Fix ranking (google#1765)

1. Fix average rank ranking: * Need to replace `NaN` in the `experiment_df` with `0`; otherwise, it may cause counterintuitive ranking in rare cases (e.g., two fuzzer both found zero bug on one benchmark and `NaN` on the rest. They are ranked differently because one got 0 on benchmark `A` and the other got 0 on `B`, where some other fuzzer found some bug in `A` but no one found any bug in `B`.) * Use `min` as the ranking method. * Do not need `na_option` as `NaN` is now `0`. Otherwise, it should at least be changed to `bottom`. 2. Fix average score ranking: * Replace `NaN` in the `experiment_df` with `0`.
clesmian · Mar 2, 2023 · 1e08c07 · 1e08c07
1 parent 74fe046
commit 1e08c07
Showing 1 changed file with 9 additions and 9 deletions.
diff --git a/analysis/data_utils.py b/analysis/data_utils.py
@@ -362,9 +362,9 @@ def experiment_rank_by_average_rank(experiment_pivot_df):
     (smaller is better).
     """
     # Rank fuzzers in each benchmark block.
-    pivot_ranked = experiment_pivot_df.rank('columns',
-                                            na_option='keep',
-                                            ascending=False)
+    pivot_ranked = experiment_pivot_df.fillna(0).rank('columns',
+                                                      method='min',
+                                                      ascending=False)
     average_ranks = pivot_ranked.mean().sort_values()
     return average_ranks.rename('average rank')

● **What you need to do**
a - In the ranking fix commit, which file does the change modify?
b - Please list every keyword argument passed to `rank` in the diff of the ranking fix commit, counting both the removed and the added lines.

● **Dataset extract**

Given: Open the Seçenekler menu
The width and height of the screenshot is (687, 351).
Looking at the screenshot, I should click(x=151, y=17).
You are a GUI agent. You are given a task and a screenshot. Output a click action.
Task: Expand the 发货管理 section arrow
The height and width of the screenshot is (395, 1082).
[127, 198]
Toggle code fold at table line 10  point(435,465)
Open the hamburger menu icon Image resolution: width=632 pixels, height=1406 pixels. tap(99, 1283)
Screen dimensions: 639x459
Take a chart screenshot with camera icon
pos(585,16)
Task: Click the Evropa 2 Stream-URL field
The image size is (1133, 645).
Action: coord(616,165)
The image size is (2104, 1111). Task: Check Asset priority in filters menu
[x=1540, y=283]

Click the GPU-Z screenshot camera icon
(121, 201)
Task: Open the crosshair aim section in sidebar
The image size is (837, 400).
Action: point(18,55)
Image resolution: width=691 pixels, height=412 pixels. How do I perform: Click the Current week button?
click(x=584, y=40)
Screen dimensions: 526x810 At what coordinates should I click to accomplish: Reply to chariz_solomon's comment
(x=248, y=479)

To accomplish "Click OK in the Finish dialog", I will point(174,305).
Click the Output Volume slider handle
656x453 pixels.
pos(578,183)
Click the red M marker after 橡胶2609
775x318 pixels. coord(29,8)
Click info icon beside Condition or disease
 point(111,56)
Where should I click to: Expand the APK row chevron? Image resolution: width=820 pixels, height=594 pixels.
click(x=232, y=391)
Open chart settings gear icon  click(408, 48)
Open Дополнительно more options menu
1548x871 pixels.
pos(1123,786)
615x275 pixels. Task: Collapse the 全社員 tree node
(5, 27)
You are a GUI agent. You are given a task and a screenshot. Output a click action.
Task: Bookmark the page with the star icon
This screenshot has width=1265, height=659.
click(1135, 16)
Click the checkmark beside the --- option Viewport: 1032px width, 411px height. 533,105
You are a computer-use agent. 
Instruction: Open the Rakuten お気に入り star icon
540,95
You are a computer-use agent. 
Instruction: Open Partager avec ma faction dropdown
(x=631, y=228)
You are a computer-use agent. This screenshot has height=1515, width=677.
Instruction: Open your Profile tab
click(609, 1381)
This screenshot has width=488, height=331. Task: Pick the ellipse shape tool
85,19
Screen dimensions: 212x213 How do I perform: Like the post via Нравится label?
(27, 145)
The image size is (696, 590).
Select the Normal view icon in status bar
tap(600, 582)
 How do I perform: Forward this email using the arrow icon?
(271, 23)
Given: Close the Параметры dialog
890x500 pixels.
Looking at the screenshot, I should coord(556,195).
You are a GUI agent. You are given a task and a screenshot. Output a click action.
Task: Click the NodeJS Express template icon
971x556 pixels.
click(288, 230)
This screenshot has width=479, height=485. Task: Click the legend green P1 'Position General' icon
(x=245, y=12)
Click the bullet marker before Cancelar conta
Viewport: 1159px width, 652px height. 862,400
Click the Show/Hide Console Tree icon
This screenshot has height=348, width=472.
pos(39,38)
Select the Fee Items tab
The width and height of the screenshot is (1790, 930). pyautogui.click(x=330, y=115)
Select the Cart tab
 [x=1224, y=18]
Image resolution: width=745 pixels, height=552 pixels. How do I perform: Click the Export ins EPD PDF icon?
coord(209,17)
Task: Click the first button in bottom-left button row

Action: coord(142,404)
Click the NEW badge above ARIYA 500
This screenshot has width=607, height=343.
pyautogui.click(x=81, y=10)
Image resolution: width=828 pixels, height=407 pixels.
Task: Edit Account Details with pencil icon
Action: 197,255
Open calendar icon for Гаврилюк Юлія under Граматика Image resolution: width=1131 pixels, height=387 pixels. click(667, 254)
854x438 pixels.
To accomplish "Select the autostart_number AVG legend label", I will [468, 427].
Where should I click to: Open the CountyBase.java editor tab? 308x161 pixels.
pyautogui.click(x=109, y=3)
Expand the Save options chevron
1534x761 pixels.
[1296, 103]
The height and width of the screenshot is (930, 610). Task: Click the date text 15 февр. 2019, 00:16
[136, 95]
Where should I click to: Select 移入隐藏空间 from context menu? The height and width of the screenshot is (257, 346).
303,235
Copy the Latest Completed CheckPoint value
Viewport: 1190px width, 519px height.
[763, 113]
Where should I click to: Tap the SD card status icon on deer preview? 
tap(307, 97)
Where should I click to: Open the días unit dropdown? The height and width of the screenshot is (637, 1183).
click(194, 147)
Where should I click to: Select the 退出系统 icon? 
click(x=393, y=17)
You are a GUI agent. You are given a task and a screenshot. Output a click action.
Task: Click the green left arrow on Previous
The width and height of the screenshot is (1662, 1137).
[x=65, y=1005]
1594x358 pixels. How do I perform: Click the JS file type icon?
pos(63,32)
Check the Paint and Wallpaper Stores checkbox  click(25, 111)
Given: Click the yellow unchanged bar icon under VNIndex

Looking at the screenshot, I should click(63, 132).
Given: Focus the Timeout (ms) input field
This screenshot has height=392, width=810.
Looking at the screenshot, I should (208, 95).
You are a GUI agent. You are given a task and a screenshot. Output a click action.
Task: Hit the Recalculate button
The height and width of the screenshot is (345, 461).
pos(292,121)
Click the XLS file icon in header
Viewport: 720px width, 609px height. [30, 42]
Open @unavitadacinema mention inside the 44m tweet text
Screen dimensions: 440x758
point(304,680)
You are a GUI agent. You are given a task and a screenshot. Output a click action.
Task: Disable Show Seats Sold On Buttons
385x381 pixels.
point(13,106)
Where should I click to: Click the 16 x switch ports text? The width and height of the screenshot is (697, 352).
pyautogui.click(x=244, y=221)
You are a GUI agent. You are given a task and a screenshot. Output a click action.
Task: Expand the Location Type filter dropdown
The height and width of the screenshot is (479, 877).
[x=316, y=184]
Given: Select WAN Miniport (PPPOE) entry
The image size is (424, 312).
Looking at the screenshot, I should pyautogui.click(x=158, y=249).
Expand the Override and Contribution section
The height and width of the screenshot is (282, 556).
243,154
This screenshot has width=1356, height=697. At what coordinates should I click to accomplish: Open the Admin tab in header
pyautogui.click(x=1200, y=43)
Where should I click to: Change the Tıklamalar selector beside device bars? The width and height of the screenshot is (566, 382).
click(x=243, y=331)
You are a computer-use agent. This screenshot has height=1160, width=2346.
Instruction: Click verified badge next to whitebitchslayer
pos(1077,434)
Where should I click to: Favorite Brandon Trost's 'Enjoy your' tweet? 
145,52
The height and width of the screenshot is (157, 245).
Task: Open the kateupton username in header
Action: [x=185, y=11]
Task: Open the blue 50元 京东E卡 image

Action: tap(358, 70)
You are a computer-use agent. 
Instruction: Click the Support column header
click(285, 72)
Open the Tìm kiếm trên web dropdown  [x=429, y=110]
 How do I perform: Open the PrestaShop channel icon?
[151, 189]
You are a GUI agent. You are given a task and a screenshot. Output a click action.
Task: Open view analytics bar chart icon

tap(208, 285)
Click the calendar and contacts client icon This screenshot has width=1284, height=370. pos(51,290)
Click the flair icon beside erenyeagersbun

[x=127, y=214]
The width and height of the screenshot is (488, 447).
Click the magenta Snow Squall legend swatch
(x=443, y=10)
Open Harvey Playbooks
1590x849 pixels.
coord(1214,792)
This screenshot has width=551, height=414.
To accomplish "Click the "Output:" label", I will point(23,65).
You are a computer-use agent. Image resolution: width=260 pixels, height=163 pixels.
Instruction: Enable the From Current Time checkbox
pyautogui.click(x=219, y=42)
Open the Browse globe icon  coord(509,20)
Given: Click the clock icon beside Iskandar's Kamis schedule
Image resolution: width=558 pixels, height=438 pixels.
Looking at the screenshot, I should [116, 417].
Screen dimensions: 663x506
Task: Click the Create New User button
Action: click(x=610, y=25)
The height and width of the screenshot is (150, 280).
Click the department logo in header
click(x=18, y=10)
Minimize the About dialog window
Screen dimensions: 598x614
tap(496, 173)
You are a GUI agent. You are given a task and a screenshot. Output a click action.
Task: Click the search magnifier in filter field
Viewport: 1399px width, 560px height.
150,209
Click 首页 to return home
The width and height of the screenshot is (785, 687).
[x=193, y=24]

● **Answers given**
a - analysis/data_utils.py

b -
- na_option
- ascending
- method